3.6.2 Radiation Pneumonitis dataset

This is a real-world dataset containing 300 patients, of which 66 patients had RP (22%). The two types of data we analyzed were radiomics features extracted from CT images and RD radiotherapy planning dose files. These parameters are considered to have potential predictive power for RP in a clinical setting. Because the original information in the dataset does not meet the format that can be read by the computer, we transformed the original data into numerical features and normalize it as the pre-processing method.

3.7 Evaluation method

Distributed Stochastic Neighbor Embedding (TSNE) (Maaten and Hinton 2008) is a machine learning nonlinear dimensionality reduction algorithm, suitable for reducing high-dimensional data to 2 or 3 dimensions, especially for data with different distributions. It can measure their similarity in lower dimensions after performing visualization.

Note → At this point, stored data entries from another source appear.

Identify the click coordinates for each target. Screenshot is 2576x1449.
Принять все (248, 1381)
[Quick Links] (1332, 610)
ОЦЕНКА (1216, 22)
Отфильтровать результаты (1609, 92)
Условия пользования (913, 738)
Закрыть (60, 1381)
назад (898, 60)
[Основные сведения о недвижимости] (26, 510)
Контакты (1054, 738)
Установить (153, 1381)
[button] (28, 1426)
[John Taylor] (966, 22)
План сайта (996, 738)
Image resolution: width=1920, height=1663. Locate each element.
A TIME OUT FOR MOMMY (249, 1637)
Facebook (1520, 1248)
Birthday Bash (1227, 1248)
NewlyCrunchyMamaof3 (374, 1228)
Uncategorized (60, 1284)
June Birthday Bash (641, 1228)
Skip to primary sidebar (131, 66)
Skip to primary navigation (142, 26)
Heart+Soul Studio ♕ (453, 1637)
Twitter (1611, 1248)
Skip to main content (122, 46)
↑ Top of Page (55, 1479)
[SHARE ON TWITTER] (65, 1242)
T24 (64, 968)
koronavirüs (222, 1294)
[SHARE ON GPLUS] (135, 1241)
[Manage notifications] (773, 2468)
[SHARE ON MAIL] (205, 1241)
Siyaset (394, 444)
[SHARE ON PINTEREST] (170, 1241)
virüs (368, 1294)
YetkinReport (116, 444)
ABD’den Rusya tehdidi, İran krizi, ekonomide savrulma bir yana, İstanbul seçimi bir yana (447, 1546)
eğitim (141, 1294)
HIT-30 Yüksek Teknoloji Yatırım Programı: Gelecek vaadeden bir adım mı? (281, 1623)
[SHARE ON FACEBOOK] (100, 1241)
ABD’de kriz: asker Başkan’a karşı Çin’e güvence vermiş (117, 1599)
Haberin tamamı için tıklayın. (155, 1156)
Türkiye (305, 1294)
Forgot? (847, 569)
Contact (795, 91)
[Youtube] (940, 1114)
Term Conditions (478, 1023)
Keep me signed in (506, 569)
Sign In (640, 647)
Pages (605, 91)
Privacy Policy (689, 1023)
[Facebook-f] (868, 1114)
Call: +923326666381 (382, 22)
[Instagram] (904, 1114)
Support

Except for raw data without any processing, there were three data upsampling methods, WGAN-GP, SMOTE, and GAN used for ML tenfold cross-validation. The original dataset was divided into ten equal parts, logistic regression models were trained in different proportions and tested on the corresponding test sets to compute the performance metrics including the Area Under the ROC Curve (AUC), Accuracy (ACC), Sensitivity (SEN), and Specificity (SPE) values for various data samples. Their definitions are as follows.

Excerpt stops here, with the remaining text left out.